To do
[A] In the article on flower meanings, which earlier book did Diffenbaugh model her flower dictionary after?
[B] Extend the article on flower meanings with a few more paragraphs that follow on from its final line.

Extract to read
--- BEGIN ---
Vanessa Diffenbaugh’s debut novel, “The Language of Flowers” uses word pictures to convey the power and meaning of flowers as it follows the life of a foster child who grows up to become a floral designer. Several characters in the book are deeply invested in flower identification and study, using flowers as metaphors to describe their moods.
The power of flowers and their scents is confirmed by studies which link floral scents to improved mood, which leads to more meaningful social interaction and elevated happiness. Diffenbaugh has also written a flower dictionary, which she modeled after one published in 1859, since conflicting flower meanings were previously published in hundreds of books, dozens of languages, and on countless websites. She endeavored to consolidate opinions in order to produce a definitive guide.
Few would argue that one of the most iconic flowers is the red rose. A single stem universally denotes love, but few understand the reason the association. Red roses grow in a variety of climates, and played a role in early Egyptian and Greek/Roman history and mythology. The rose is so infamous both red and white roses were featured in a 30-year conflict called the Wars of the Roses, between the Lancaster and York houses in England. Both houses chose to use red and white roses in their family crests.
But roses are far from the only blossoms that convey hidden meaning:
Daffodils = Chivalry. Linked by Victorian-era text, daffodils (especially yellow ones), represent chivalry. So this variety is a great choice for someone who is trying to make a good first impression.
Yellow Rose=Jealousy or Infidelity, referenced in Henrietta Dumont’s dictionary.
Calla Lilies (especially white ones) = beauty and purity. These are simply brilliant for wedding bouquets because their brilliant white coloration goes well with virtually any gown.
--- END ---
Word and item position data
--- BEGIN ---
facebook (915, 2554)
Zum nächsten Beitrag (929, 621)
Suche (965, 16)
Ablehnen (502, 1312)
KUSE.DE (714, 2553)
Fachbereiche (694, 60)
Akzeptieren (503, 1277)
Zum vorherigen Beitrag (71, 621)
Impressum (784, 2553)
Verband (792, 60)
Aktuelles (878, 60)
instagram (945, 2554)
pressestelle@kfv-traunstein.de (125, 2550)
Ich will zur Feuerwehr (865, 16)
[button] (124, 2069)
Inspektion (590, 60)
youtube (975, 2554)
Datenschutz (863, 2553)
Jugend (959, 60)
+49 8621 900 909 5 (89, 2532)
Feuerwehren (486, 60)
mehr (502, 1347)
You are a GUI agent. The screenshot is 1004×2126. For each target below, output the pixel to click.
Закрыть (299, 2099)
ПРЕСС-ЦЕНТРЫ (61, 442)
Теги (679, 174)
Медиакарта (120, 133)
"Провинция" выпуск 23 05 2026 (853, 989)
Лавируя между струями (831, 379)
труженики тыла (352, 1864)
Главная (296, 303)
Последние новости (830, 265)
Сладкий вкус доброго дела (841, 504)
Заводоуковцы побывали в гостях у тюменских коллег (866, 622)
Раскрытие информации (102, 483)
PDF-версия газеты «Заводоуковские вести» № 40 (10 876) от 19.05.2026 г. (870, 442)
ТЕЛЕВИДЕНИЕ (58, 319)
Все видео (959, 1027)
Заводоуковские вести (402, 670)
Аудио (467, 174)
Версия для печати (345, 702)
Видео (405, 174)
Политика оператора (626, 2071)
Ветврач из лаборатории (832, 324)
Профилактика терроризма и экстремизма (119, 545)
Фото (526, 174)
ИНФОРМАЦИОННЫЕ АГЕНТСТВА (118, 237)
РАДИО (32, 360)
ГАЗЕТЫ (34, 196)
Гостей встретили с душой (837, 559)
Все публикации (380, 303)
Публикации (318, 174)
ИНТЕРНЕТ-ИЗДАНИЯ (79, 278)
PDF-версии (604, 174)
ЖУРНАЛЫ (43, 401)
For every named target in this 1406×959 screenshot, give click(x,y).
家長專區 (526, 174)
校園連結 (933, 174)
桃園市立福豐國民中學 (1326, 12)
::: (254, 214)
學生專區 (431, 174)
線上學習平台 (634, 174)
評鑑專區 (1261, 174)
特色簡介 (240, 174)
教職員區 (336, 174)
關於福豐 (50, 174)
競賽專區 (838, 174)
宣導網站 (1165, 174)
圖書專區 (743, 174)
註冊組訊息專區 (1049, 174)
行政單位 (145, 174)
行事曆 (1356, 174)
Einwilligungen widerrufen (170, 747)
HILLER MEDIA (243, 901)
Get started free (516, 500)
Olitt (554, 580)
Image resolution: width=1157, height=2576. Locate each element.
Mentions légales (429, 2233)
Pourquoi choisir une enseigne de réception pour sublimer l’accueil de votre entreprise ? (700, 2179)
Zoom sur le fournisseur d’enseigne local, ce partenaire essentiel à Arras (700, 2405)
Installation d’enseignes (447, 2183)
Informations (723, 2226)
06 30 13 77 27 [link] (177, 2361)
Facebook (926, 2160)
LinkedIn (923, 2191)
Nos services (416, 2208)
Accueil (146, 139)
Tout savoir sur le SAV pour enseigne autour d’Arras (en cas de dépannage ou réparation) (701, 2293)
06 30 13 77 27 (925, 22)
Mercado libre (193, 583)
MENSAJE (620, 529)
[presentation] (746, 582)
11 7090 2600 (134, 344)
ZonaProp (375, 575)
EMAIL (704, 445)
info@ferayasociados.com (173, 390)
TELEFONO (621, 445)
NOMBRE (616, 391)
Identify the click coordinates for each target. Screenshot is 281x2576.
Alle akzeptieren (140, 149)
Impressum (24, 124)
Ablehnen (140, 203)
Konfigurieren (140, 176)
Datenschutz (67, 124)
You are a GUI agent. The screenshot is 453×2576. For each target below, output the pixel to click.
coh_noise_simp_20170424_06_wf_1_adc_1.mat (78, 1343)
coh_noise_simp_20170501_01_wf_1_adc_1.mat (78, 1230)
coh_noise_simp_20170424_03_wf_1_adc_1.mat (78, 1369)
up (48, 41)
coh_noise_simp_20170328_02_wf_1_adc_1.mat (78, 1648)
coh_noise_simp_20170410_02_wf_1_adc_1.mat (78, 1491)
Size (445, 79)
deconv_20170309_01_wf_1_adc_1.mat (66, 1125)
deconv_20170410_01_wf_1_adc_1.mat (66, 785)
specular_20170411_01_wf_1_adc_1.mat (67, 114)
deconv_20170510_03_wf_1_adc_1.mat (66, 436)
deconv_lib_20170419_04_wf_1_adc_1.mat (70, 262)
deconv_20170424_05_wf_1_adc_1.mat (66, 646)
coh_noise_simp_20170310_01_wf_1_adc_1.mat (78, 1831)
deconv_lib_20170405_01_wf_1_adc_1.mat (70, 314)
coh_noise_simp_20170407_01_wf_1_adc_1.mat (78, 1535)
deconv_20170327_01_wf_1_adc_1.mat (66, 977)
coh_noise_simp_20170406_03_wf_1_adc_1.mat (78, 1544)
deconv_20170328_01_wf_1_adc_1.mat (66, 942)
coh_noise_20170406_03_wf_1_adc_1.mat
--- END ---
Task results
[A] She modeled it after a flower dictionary published in 1859.

[B]
Gerber Daisies add vitality and happiness to a room. These flowers are perfect for celebratory occasions and sympathy bouquets where someone needs a moment to smile.
The meaning of some flowers, such as the Iris, varies depending on color and geographic origin. For example, in Japan, Irises are said to purify evil, while in Greek mythology, the Iris is a sign of eloquence.
Flowers convey more than “condolences” or “congratulations.” They boast a plethora of sentiments, from love and tenderness to courage and strength. So, the next time you order a bouquet from Riverside Flower Club, remember to choose your arrangement or bouquet carefully, to make sure you send the right message.
Since 1996, the Riverside Flower Club has offered a stunning selection of bouquets to residents of Riverside and the surrounding area. Flowers are available for any imaginable occasion such as “get well,” birthdays, anniversaries, sympathy, new baby celebrations, weddings. Custom bouquets can be expertly arranged and delivered quickly. For more information, visit www.riversideflowerclub.com, email email@example.com or call (951) 784-0960.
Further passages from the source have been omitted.